Never accept money upfront for work you have not performed. This is a tactic commonly used in financial scams and can put you at considerable legal risk.
Types of Scams to Avoid
Check scams aim to get people to unwittingly take on the risk of passing a bad check. Look out for scammers that offer elaborate stories about needing a personal assistant, caregiver or someone to cash a check to make large purchases or transfer money for them while they are out of town. These often include stories where:
- You are required to purchase expensive medical equipment for a family member for them.
- They are going to open up a new office “in your area” and you are required to purchase office supplies, equipment or software using the check.
- They offer to pay you upfront for work you haven’t performed yet and ask that you transfer the remainder of the check to another account for them.
Money Laundering Scams
Reputable, legitimate companies should never ask you to perform financial transactions or money transfers for them, especially via Western Union, MoneyGram or BitCoin. Even if you are not asked to transfer any of your own money, scammers are often looking for other people to perform scam related financial transactions so they don’t have to.
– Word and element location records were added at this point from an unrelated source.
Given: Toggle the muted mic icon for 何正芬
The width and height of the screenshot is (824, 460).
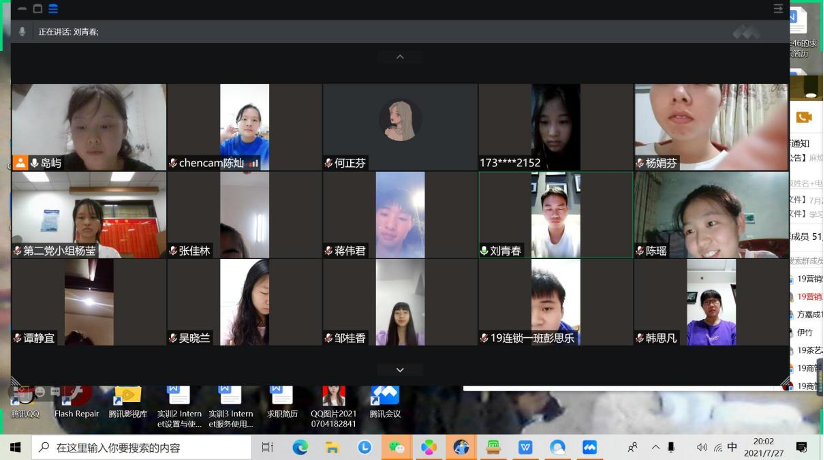Looking at the screenshot, I should click(328, 163).
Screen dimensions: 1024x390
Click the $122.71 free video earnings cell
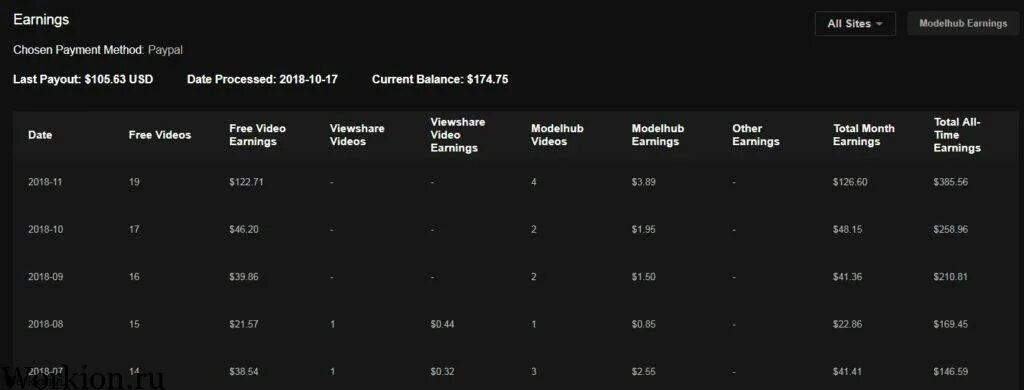click(x=246, y=182)
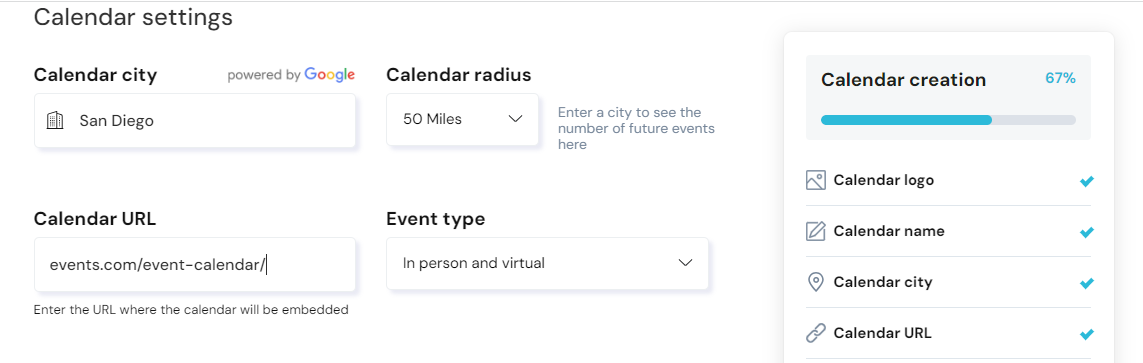This screenshot has width=1143, height=363.
Task: Click the checkmark beside Calendar city
Action: (x=1086, y=283)
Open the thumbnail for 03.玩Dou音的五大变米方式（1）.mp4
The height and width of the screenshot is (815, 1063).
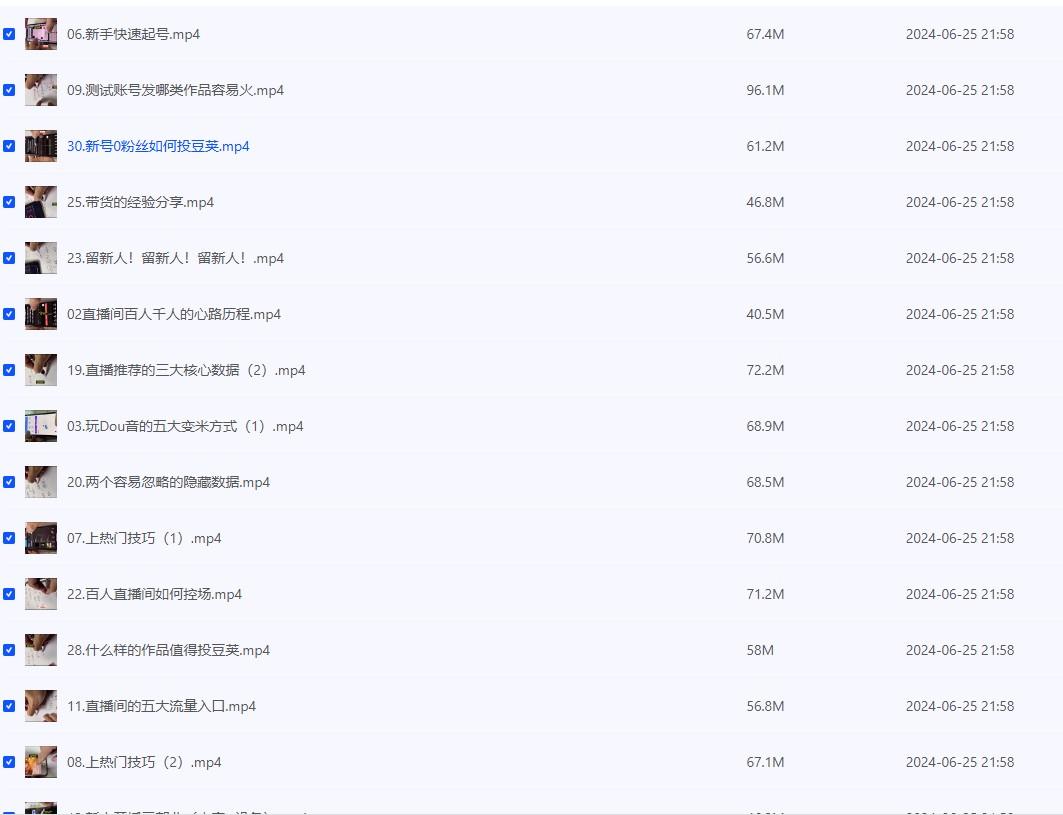pyautogui.click(x=41, y=426)
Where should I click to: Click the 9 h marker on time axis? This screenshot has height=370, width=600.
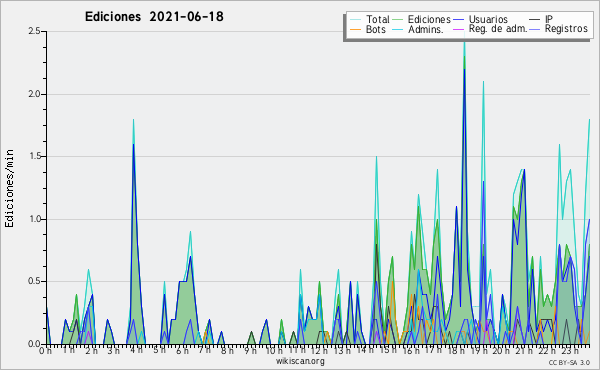point(250,350)

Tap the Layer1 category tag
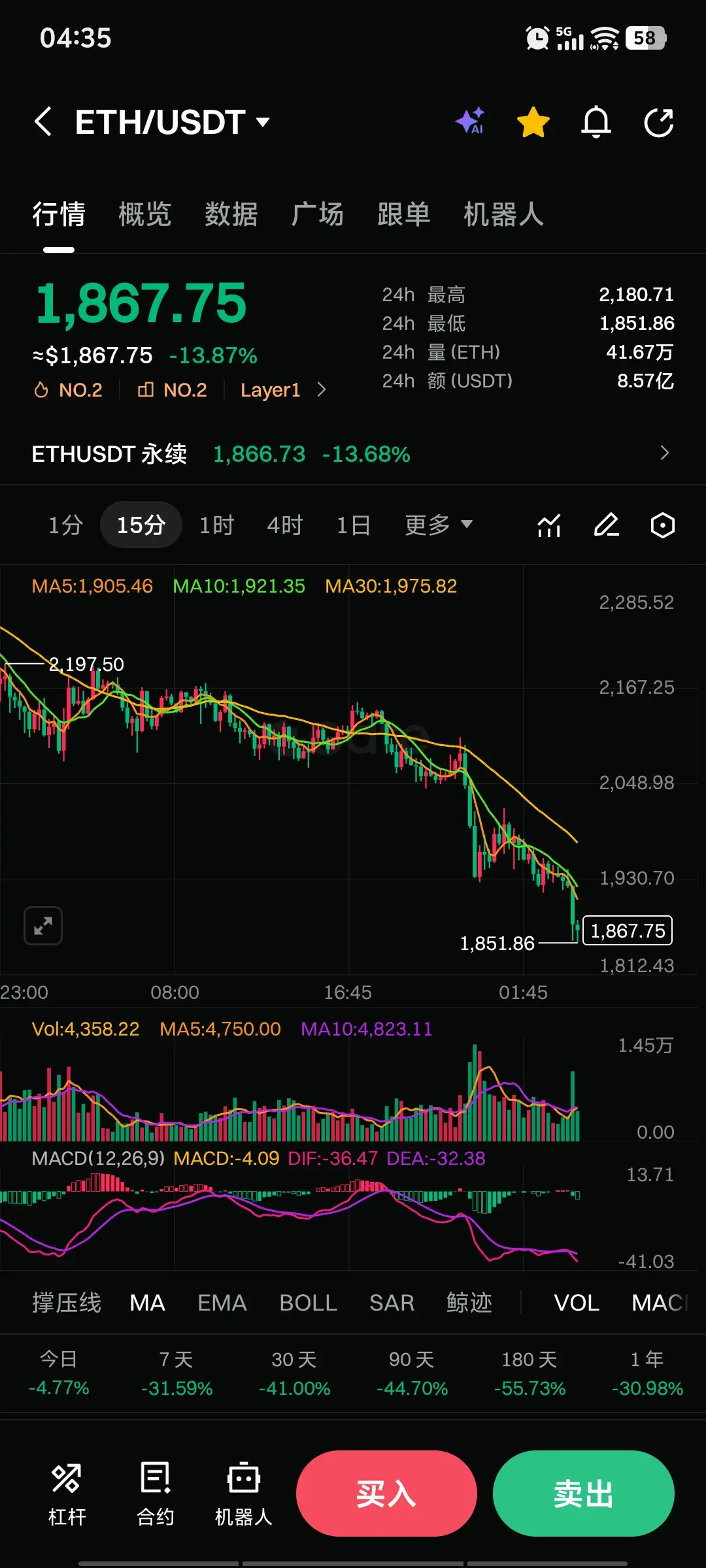pyautogui.click(x=270, y=390)
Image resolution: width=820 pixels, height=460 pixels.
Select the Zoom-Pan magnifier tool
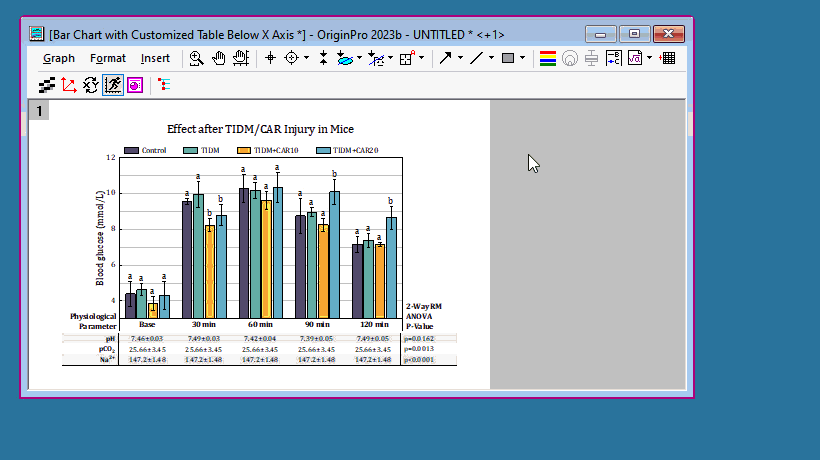point(197,58)
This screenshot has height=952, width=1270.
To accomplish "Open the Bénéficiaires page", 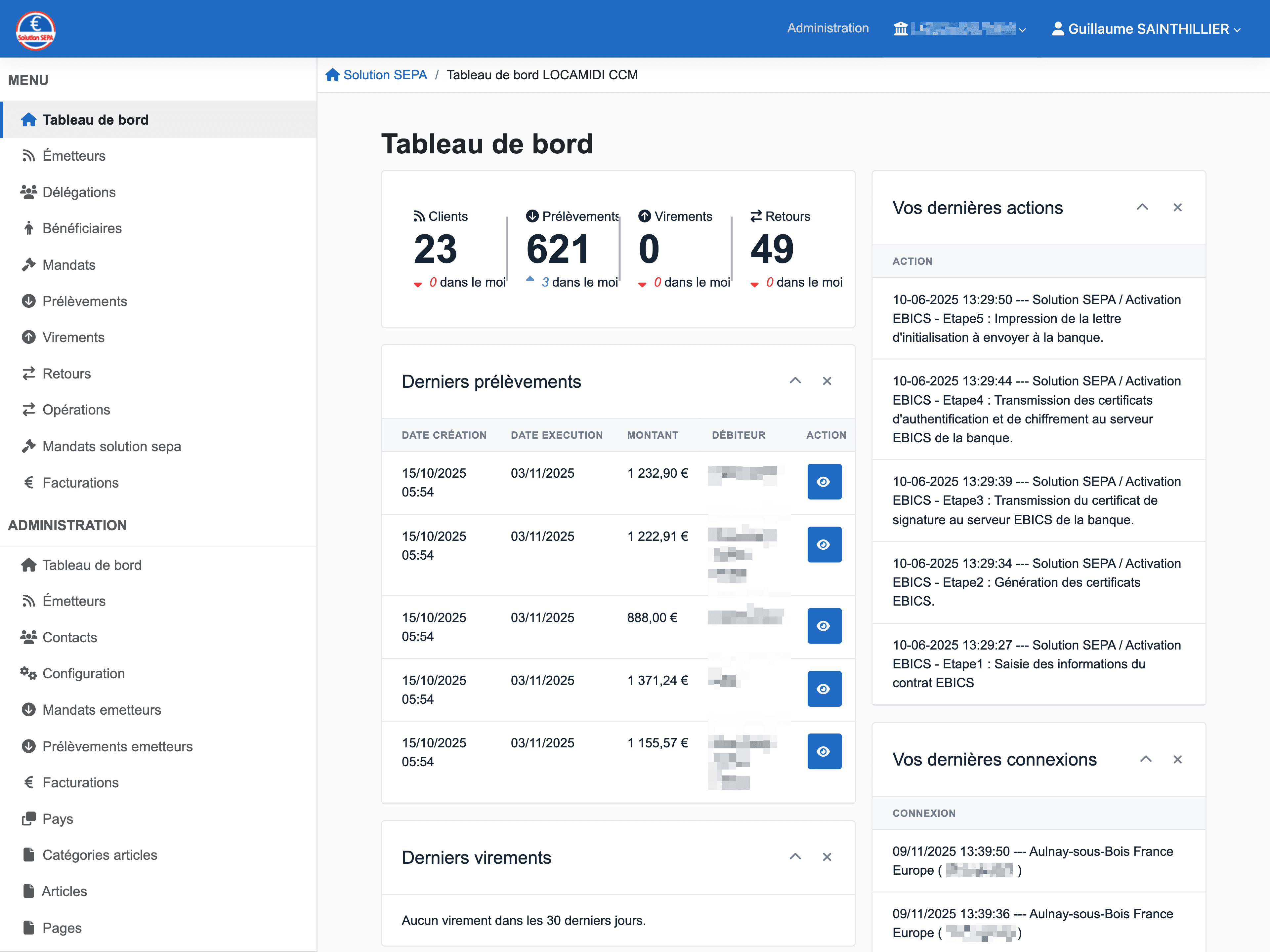I will pyautogui.click(x=82, y=228).
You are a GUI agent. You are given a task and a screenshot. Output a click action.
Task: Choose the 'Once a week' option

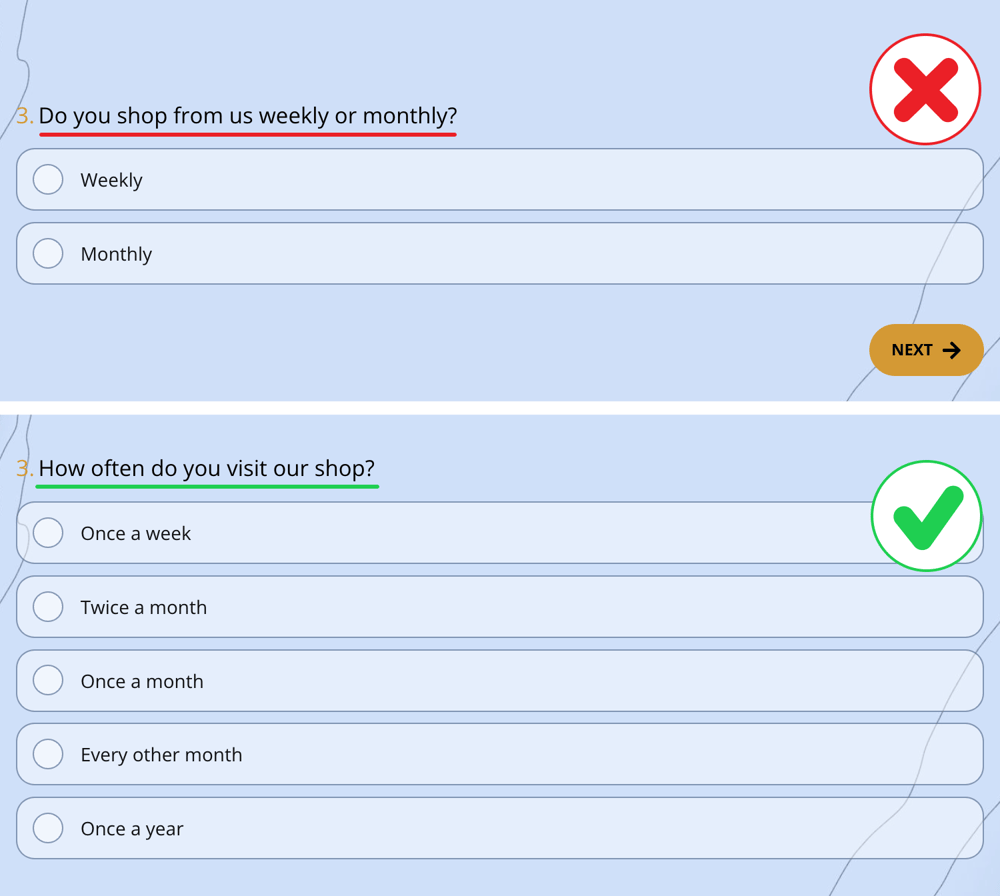tap(47, 533)
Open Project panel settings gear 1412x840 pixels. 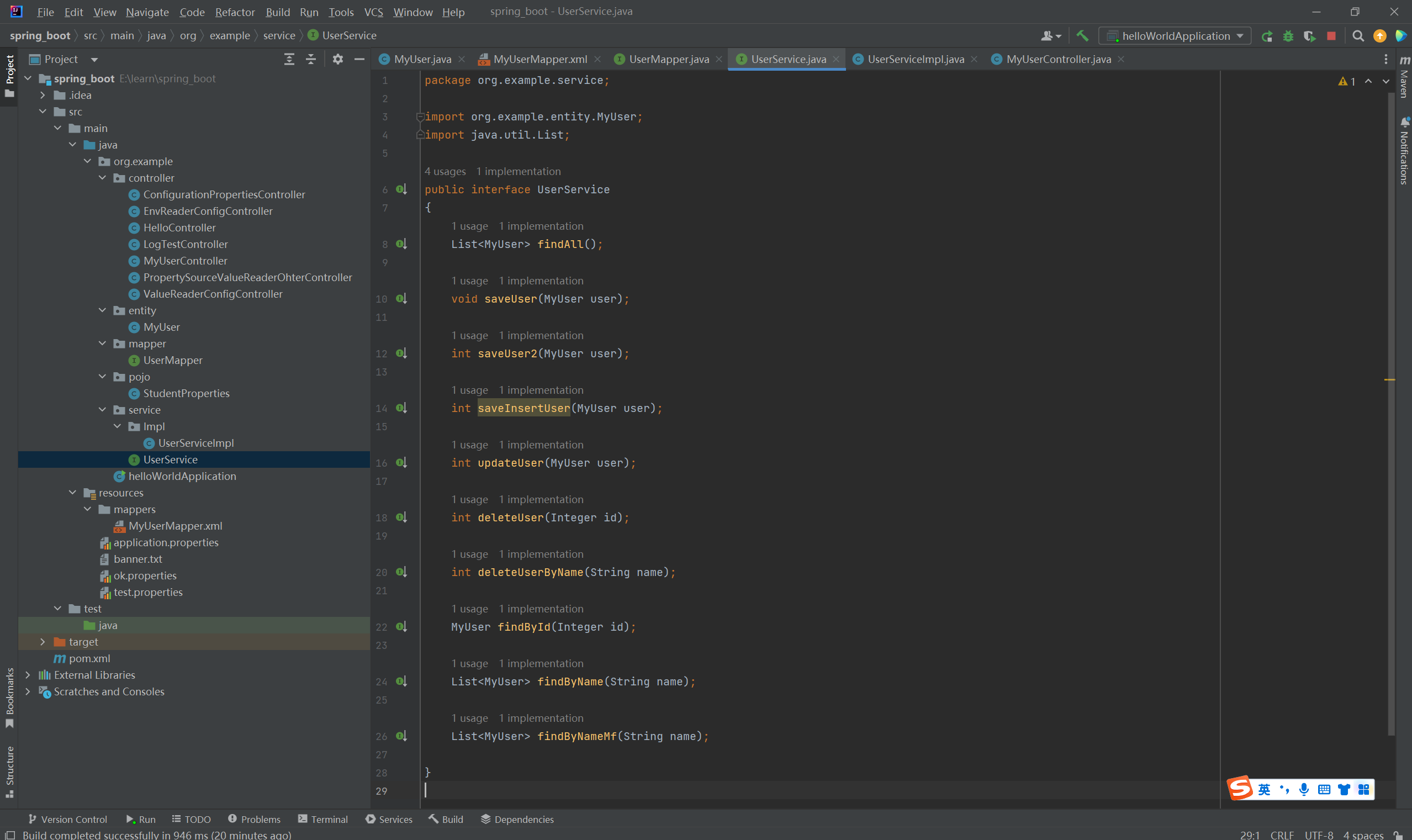(338, 60)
There is virtually no legitimate scenario where an employer should require you to re-ship packages from your home. These are known as Reshipping Scams and offer work-at-home positions, sometimes advertised as “merchandising manager” or “package processing assistant.” Duties may include receiving packages and mailing them to foreign addresses on behalf of a client, using postage-paid mailing labels provided via email. Unbeknownst to the new “employee,” these packages may contain, for example:
- Merchandise bought with stolen credit cards, which are smuggled out of the country by the reshipping scam.
- Counterfeit postal money orders, which are distributed to other scammers.
After reshipping these packages, the “employee” is often paid with counterfeit checks or postal money orders. More information on reshipping scams is available from the U.S. Postal Inspection Services website.
It shouldn’t cost you money to apply for a job on Indeed. Not only do fee scams fleece job seekers, they are also signs that a company may be involved in other shady activities. Certain legitimate expenditures like uniforms and job tools may be required after you accept a position, but are generally deducted from your salary after you begin working. Likewise, background checks are most often paid for by the employer or offered directly to you by a local government agency and should not be paid by you in the form of a fee to the employer. Types of fees often levied unscrupulously include:
- application fees
- recruiter placement fees
- interview reservations
- training fees
- resume formatting/re-writing fees
- background check fees
Unemployment Benefit Fraud
During the coronavirus pandemic there has been an increase in fraudulent unemployment claims from individuals who have stolen or are trying to steal others’ identities. Scammers may attempt to gain access to sensitive information from job seekers in order to file fraudulent unemployment benefit claims. Be extremely cautious if an employer asks you for sensitive information like a copy of the front and back of your driver's license, social security number, passport, or date of birth during an interview. More information about unemployment fraud can be found from the Federal Trade Commission's website.
If you have any concerns about a job you find on Indeed, or receive any communication of a job offer that concerns you, please contact Indeed immediately.
Please note: The information provided in this article is for general informational purposes only and may not be comprehensive.